"Tout a changé. Ce vert n'était pas là avant. Jusqu'à récemment, c'était juste du sable ici". Abbakr Abbami sourit fièrement. D'une main il tient son outil de labour, la houe, de l'autre il pointe le champ devant lui, à quelques dizaines de mètres du lac Tchad. Il est le président de l'un des 40 groupements d'agriculteurs soutenus par le réseau international COOPI dans cette région très pauvre de l'Afrique. L’eau du lac a été largement dévorée par le désert et, malgré cela, les fruits de la terre, très difficiles à cultiver dans un climat aussi aride, sont la seule source de subsistance pour ceux qui vivent ici.
Les "Groupements" sont des formes associatives qui rassemblent différentes familles pour améliorer la production agricole, l'objectif en plus de l'autosuffisance est aussi d'entrer sur le marché.
"Chaque groupe est composé de 25 membres, chacun représentant une famille. Nous avons fourni des semences, des outils, des systèmes d'eau et une formation constante à 40 groupements de la région, impliquant 1.000 familles", explique Fabio Castronovo, agronome et chef du projet de Sécurité alimentaire de COOPI au Tchad. En moyenne, chaque famille ici est composée de 6 personnes, ce qui signifie que le soutien de COOPI à l'agriculture locale concerne environ 6.000 personnes.

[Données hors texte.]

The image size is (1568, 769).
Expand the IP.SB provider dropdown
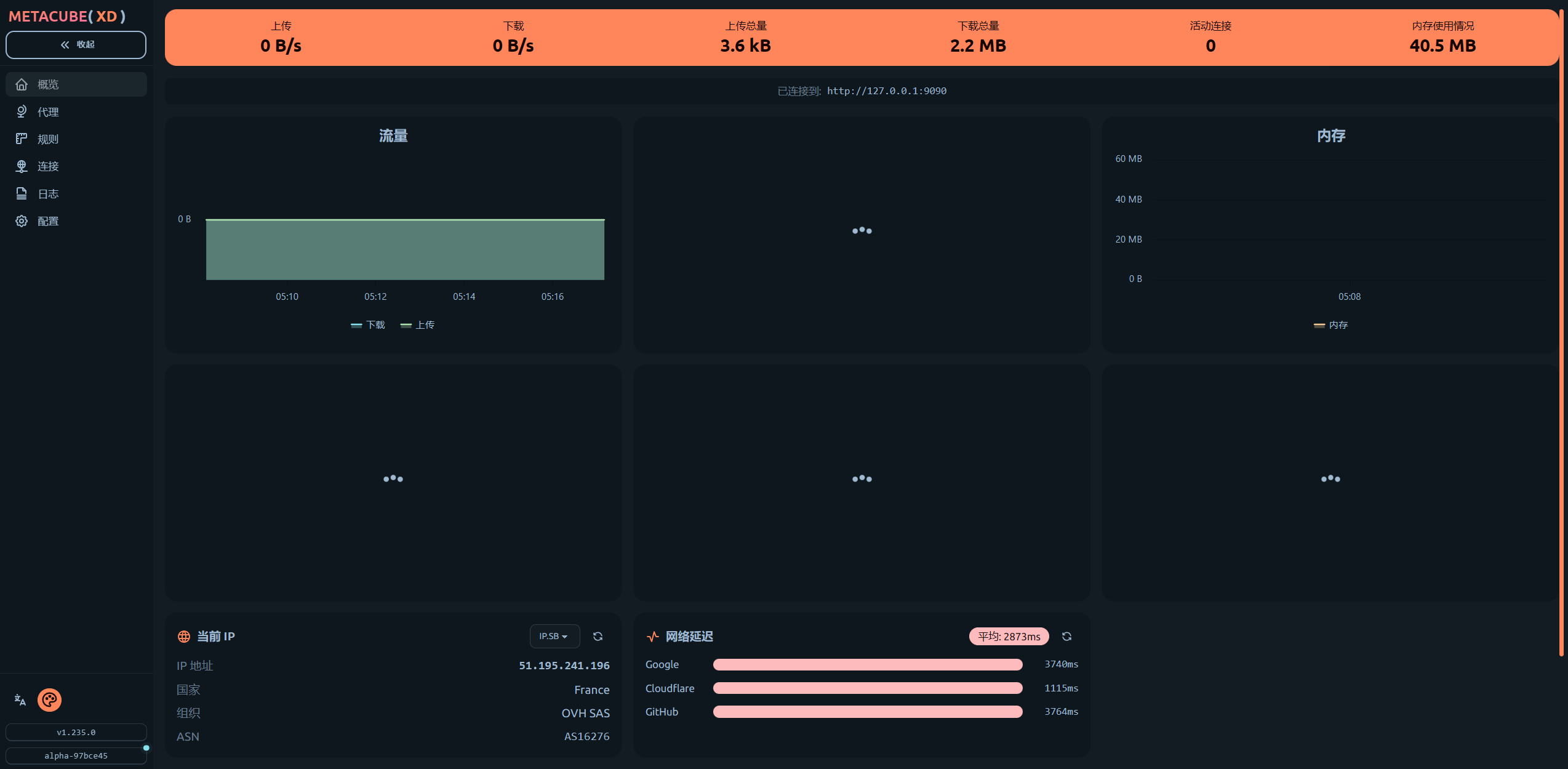(554, 637)
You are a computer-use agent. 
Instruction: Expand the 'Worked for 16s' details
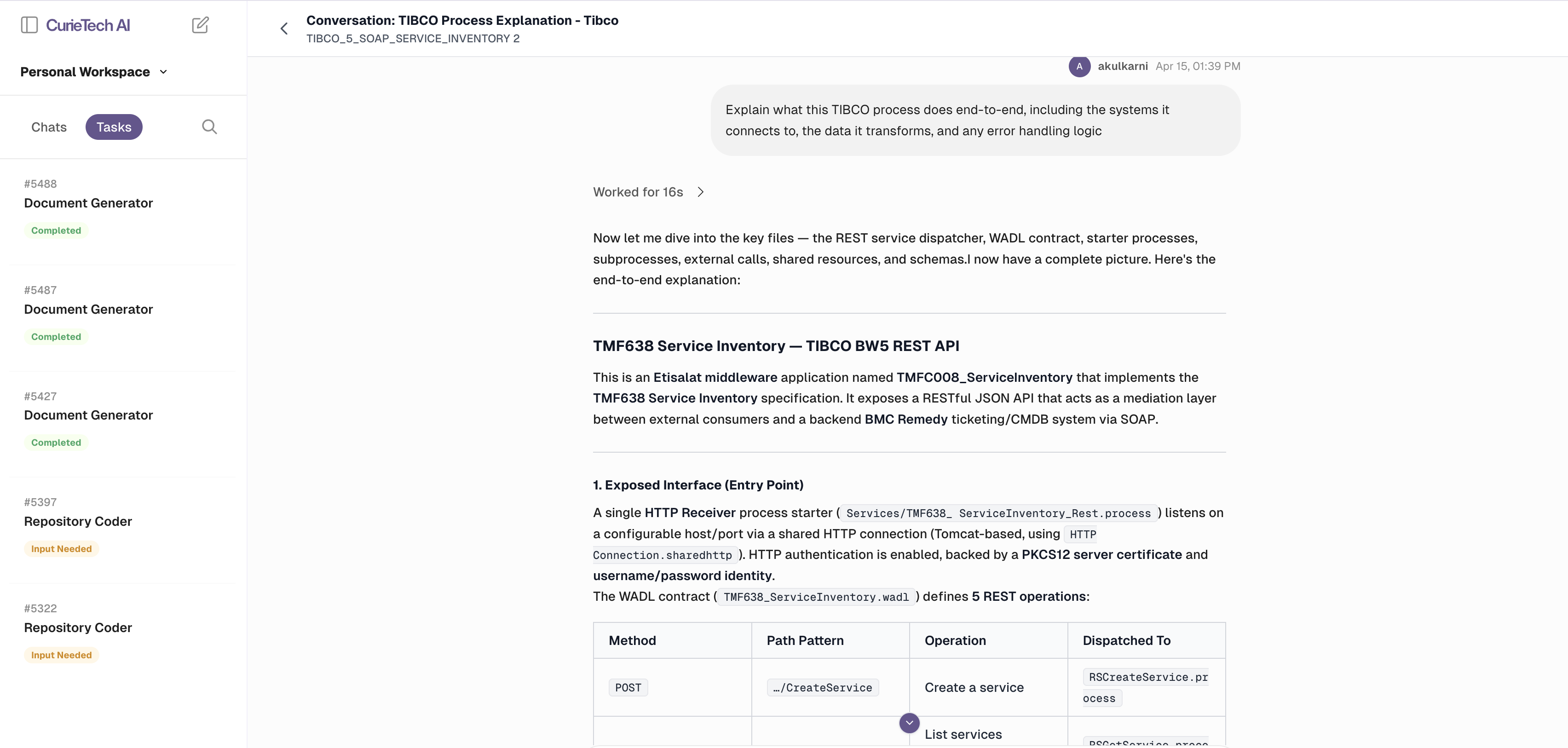click(x=648, y=192)
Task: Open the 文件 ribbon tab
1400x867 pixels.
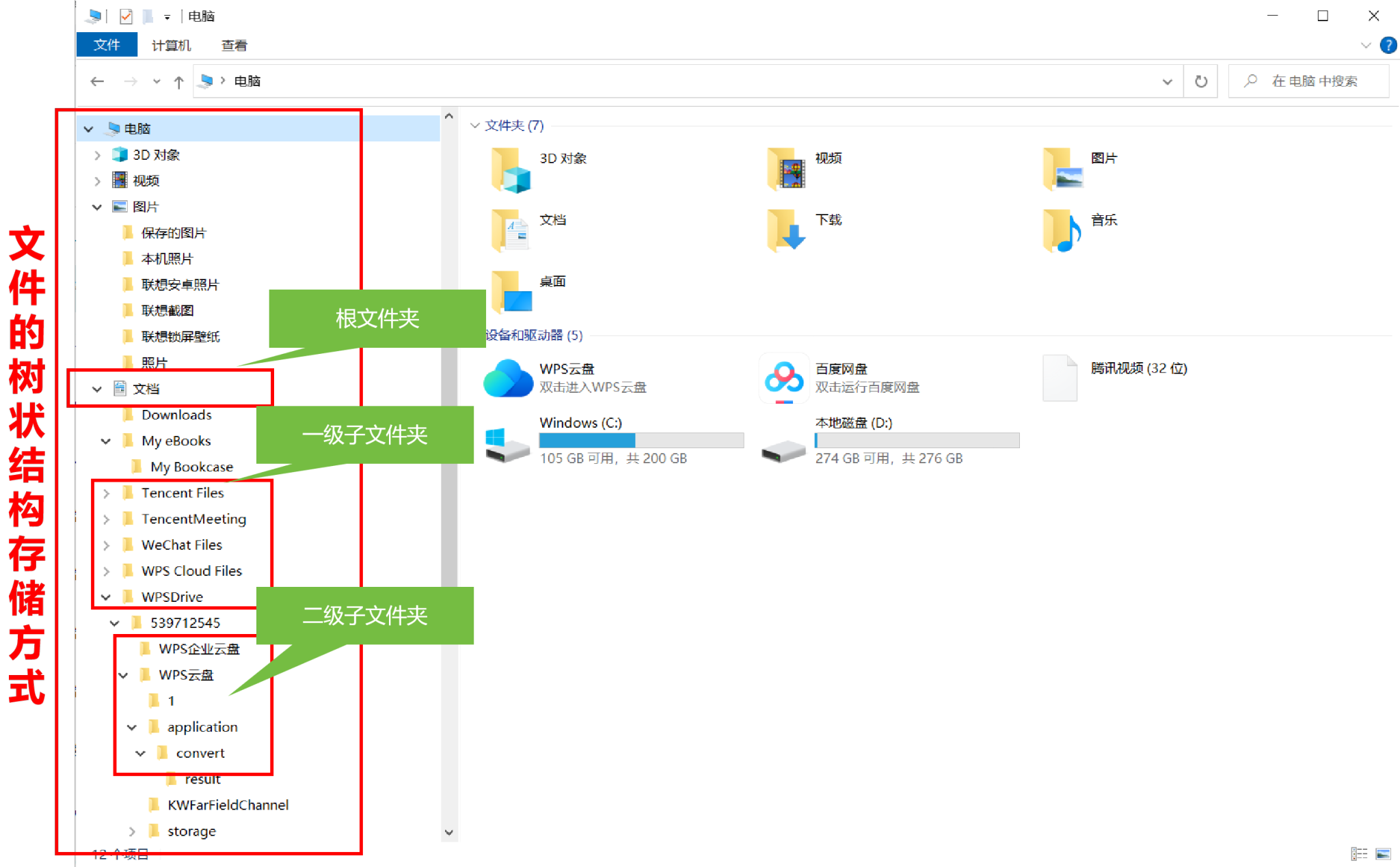Action: [107, 45]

Un défi complexe. "Certains groupements ont été formés dans le cadre du projet, d'autres existaient déjà mais n'étaient pas consolidés, les surfaces cultivées étaient encore très petites", poursuit Castronovo. "L'accès à l'eau reste un obstacle majeur. C'était dur. Nous avons souffert avec les bénéficiaires, mais nous commençons vraiment à avoir des résultats".
Le groupe d'Abbami a choisi de s'appeler "souffrance", car il m'explique: "Le travail de la terre est très dur, les fruits ne sont pas récoltés sans souffrance",pourtant les choses se sont améliorées. « Grâce à COOPI, nous avons maintenant des motopompes avec lesquelles nous avons enfin réussi à irriguer de grandes parties du terrain ».
Une innovation qui a non seulement transformé le paysage, mais aussi les habitudes alimentaires de centaines de familles, dans un territoire où la plupart des gens ont du mal à manger plus d'une fois par jour.
« Maintenant, nous mangeons plus de légumes et nous avons du maïs pour faire de la farine. Nos femmes peuvent préparer du pain et du gâteau », poursuit Abbami, expliquant qu'enfin elles parviennent également à avoir des produits excédentaires qui peuvent être vendus sur le marché. Les revenus sont utilisés pour gérer les jardins potagers, acheter des outils, de nouvelles semences et entretenir le système d'eau. Une amélioration très fatigante mais visible qui m'est répétée par tous les agriculteurs que nous rencontrons sur les rives du lac.